---- Available data

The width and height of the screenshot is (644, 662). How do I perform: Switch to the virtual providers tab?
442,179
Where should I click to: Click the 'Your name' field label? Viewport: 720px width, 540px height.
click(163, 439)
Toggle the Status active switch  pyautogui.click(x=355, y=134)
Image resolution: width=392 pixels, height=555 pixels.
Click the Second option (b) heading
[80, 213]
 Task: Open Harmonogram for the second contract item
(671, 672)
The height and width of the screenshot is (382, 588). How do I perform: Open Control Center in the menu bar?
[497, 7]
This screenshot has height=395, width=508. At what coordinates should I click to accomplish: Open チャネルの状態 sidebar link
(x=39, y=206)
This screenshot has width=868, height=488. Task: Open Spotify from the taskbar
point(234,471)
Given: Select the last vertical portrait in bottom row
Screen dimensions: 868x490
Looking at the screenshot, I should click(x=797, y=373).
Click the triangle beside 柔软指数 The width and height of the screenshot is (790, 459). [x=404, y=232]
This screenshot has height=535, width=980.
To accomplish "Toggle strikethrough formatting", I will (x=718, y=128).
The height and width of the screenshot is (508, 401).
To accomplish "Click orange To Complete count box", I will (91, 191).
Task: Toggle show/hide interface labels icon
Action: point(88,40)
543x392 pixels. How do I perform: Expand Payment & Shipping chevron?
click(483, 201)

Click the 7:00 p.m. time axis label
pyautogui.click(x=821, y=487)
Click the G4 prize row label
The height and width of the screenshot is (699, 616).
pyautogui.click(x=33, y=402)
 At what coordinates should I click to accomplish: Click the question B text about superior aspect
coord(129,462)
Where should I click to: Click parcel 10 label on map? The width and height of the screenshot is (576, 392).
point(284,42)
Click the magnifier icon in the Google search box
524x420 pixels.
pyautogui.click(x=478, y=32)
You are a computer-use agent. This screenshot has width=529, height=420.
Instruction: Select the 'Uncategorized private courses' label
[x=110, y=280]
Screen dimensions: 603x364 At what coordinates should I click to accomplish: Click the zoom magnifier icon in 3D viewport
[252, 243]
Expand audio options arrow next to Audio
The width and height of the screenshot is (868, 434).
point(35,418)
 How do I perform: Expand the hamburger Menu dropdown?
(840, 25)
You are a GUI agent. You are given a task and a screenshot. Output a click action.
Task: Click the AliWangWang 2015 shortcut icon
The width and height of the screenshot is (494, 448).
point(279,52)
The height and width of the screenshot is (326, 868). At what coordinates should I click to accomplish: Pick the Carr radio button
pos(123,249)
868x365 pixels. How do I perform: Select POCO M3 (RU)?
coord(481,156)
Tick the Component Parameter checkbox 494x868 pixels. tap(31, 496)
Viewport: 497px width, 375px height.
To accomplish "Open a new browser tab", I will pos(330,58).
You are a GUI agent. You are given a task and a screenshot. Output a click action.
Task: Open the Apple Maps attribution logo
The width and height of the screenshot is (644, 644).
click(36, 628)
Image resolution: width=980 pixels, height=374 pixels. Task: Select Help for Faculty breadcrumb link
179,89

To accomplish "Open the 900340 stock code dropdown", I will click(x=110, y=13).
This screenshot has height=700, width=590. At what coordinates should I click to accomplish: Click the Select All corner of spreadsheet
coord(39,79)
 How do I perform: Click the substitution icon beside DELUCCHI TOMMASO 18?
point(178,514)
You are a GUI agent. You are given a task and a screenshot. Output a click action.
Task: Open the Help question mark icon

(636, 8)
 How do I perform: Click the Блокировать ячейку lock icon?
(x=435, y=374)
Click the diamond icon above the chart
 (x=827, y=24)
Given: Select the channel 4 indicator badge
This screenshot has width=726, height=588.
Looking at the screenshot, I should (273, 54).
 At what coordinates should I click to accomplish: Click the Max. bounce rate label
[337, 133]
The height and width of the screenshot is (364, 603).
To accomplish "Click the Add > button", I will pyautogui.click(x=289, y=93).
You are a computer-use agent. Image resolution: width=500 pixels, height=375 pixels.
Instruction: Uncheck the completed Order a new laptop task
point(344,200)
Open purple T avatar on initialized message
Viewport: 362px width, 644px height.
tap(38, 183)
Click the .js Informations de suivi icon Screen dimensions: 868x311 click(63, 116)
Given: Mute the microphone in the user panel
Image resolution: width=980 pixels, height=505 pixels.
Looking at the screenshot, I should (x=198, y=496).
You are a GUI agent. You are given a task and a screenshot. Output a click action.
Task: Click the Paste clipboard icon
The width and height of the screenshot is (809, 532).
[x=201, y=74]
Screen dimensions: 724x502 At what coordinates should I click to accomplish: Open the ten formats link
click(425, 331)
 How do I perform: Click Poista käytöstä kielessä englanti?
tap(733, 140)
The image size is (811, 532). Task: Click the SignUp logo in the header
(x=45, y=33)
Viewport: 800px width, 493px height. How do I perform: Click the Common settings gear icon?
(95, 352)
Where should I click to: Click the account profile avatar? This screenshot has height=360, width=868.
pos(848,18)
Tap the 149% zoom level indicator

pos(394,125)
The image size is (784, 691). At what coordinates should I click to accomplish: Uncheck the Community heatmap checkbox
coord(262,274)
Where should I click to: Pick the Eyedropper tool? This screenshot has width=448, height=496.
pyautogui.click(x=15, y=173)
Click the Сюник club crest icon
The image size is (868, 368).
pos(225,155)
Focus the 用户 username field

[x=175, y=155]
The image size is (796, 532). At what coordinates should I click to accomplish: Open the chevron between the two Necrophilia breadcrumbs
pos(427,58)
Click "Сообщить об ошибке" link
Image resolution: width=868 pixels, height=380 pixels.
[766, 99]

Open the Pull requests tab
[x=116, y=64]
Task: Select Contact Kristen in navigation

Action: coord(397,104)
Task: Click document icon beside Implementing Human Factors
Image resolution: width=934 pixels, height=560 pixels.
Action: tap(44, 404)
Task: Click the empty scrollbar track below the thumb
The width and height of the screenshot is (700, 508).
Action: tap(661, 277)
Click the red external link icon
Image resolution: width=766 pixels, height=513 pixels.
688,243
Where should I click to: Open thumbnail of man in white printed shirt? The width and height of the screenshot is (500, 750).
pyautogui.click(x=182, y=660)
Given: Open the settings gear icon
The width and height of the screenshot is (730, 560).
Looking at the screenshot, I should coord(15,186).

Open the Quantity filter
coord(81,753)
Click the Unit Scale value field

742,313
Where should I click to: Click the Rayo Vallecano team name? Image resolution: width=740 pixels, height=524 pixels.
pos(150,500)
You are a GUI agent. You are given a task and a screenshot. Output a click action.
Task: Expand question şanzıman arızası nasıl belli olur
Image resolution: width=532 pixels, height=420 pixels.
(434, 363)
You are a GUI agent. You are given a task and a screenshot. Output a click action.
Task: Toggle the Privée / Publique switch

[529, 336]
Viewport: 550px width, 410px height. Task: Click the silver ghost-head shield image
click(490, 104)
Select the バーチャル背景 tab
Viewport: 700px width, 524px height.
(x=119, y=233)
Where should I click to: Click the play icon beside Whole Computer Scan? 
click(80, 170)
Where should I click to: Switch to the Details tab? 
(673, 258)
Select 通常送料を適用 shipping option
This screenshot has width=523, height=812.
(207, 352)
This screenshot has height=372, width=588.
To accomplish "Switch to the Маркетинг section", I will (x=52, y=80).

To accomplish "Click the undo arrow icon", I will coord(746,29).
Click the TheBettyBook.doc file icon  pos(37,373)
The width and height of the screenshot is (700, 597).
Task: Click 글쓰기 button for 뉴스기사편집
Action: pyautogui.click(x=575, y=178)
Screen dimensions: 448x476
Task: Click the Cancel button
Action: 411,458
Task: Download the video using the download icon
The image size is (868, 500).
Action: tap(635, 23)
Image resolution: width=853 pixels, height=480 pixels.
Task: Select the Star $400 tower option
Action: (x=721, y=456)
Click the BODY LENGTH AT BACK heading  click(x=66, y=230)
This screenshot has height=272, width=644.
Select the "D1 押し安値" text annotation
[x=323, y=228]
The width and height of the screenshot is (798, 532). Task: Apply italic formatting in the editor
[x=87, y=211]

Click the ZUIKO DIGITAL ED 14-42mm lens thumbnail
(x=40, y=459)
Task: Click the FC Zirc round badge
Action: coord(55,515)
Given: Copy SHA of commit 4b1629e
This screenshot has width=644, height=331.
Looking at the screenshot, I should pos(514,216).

--------

All that belongs in your answer is the stretch of entries above from the line with "Task: Click the AliWangWang" through the line with "Task: Open the Apple Maps attribution logo", printed exactly.

Reply:
Task: Click the AliWangWang 2015 shortcut icon
The width and height of the screenshot is (494, 448).
point(279,52)
The height and width of the screenshot is (326, 868). At what coordinates should I click to accomplish: Pick the Carr radio button
pos(123,249)
868x365 pixels. How do I perform: Select POCO M3 (RU)?
coord(481,156)
Tick the Component Parameter checkbox 494x868 pixels. tap(31, 496)
Viewport: 497px width, 375px height.
To accomplish "Open a new browser tab", I will pos(330,58).
You are a GUI agent. You are given a task and a screenshot. Output a click action.
Task: Open the Apple Maps attribution logo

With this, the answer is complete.